In original prose and powerful images that scorch the soul, Bourbon Street is liberally laced with a violence that is endemic to the novel, and set in 1958 New Orleans, where a mixed-race son, the fruit of a damned coupling, is pitted against his lot in life and determined to exact revenge.
"The past crawled all over the city like insects on a carcass…" A story riddled with breathtaking moments of brutality quickly fades into the chaotic merriment of Mardi Gras insanity, the dizzying swirl of instant gratification in a wild, decadent dance before All Saint's Day shuts down the Devil's celebration for a brief period of atonement.

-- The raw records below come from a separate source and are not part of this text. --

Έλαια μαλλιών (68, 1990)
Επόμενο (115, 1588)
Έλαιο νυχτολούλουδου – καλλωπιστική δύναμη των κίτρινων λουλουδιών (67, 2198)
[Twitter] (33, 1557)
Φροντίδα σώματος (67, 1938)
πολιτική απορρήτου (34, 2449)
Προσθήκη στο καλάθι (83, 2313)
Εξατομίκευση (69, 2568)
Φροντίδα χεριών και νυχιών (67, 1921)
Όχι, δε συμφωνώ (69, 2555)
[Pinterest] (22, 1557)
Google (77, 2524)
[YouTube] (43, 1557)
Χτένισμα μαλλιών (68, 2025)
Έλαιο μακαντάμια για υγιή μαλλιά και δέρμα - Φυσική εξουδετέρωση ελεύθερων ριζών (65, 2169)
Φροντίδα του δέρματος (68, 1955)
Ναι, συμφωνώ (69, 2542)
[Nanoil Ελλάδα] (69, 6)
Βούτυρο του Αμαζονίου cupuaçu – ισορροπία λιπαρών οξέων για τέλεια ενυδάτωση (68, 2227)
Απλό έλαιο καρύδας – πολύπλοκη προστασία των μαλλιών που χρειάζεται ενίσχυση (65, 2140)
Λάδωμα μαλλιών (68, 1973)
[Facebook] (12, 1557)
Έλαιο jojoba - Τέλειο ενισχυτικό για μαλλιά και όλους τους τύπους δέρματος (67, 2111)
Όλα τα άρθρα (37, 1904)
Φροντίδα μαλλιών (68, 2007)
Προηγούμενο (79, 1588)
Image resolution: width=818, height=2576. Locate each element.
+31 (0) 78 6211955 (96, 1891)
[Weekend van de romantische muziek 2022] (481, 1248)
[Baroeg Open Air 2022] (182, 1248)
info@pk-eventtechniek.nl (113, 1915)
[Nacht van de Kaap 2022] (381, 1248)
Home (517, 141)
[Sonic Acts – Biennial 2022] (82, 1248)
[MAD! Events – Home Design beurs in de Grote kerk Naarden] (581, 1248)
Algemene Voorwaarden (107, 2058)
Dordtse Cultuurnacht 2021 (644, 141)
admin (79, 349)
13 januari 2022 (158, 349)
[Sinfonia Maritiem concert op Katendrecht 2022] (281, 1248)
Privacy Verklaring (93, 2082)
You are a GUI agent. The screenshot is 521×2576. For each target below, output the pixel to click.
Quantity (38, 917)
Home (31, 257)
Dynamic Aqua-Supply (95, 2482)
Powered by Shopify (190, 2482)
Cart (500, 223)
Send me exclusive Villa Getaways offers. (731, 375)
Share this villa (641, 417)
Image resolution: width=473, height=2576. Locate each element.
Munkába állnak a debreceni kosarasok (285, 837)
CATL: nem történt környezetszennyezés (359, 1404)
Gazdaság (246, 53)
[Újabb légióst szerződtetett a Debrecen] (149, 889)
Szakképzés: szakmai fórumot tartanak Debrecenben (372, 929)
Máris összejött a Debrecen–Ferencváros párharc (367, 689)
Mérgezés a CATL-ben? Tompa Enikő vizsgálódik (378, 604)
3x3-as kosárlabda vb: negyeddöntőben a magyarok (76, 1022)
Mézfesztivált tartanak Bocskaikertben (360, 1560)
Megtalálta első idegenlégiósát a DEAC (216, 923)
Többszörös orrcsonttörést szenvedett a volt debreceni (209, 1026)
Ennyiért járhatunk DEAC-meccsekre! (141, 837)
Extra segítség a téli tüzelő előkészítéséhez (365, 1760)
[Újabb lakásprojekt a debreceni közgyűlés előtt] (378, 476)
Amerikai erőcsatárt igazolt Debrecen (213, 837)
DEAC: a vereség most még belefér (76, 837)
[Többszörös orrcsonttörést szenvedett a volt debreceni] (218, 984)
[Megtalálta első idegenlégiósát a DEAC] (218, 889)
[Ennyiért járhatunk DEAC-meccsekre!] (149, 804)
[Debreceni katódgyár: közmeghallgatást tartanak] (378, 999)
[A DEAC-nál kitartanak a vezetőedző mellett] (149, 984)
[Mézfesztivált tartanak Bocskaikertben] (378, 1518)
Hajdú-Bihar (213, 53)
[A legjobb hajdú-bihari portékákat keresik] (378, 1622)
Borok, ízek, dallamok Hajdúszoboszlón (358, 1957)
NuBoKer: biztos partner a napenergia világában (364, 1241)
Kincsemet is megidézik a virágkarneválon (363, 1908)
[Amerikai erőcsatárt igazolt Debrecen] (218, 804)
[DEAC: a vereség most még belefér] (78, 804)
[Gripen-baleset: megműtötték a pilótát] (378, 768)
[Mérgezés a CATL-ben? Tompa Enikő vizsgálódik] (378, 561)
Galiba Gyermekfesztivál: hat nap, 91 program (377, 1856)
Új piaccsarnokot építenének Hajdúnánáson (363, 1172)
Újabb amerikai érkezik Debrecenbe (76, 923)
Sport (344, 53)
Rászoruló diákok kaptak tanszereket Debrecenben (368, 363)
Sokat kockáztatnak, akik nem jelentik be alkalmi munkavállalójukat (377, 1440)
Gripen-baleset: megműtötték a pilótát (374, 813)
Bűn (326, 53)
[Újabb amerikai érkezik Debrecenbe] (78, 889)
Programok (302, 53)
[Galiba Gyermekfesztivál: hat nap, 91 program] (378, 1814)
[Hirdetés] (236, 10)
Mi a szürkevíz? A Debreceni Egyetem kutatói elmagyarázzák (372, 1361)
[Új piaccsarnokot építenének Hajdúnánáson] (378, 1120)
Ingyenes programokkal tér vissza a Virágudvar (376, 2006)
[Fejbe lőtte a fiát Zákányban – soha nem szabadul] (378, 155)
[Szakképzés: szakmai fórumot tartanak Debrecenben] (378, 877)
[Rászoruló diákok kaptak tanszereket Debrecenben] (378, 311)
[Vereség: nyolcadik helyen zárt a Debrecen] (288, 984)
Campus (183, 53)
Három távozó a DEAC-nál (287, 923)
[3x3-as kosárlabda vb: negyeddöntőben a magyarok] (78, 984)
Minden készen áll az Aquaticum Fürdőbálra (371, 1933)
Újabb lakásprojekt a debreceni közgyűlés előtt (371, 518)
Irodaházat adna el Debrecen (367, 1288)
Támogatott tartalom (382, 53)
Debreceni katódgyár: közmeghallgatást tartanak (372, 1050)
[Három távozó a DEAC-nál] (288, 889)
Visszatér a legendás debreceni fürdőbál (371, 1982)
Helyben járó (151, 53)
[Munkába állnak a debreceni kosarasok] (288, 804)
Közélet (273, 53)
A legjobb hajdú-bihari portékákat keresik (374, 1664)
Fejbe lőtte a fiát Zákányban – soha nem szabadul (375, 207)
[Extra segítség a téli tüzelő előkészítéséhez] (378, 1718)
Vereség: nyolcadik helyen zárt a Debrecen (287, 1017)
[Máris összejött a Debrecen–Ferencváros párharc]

The tale begins with a poker game at L'Hotel Moreau, infused with the fresh blood of Deke Watley - a marginally successful gambler out of his depth on this turf. Psyched for the challenge of Alex Moreau's game, the Texan soon learns that there is more in store for him than a game of cards.
Watley is astonished when he runs into Hannah, a woman from his shameful past, in a local bar. Deke turned his back on Hannah years ago, an act he has since regretted. It is astonishing that he should find her now, in this place. Once Deke discovers Hannah, the skeletons rattle free from their cobwebbed closets, old secrets freed, haunting tales of love, hate and simmering rage.
August Moreau fought to control Christine, Alex's mother, a black woman of great strength and pride who was certainly a match for his unbridled hubris. Their power struggle ended in a tragic stalemate, the woman killed and the wealthy white man blinded at her hands. August Moreau's native brutality passed on to a son who barely knows the meaning of affection; Alex is trapped in the nightmarish tableau of his parent's contretemps, his sole mission avenging his mother's unspeakable death.
Surrounded by decadent sycophants, August and Alex remain intimate enemies. Gaiter’s incisive prose slashes through these distorted lives, ripping away genteel facades, a monochromatic wasteland soaked in the bright red of spilled blood reduced to a common hue. Purging his characters’ embattled emotions, Gaiter lays bare the truth of racial hatred, the years spent in a silent war, the child paying the exorbitant price of his parents’ destructive union.
In this black-hearted thriller, all are pawns as the author mines the dark side of the human heart where betrayal comes from every side, each character faced with his own worst nightmare and sold-out soul. The hall of mirrors is a house of horrors; the occupants of L'Hotel Moreau are sacrificed to their greed and the consuming hatred of a broken son as Alex degenerates into the same monstrous violence as his father. No one, after all, is redeemable.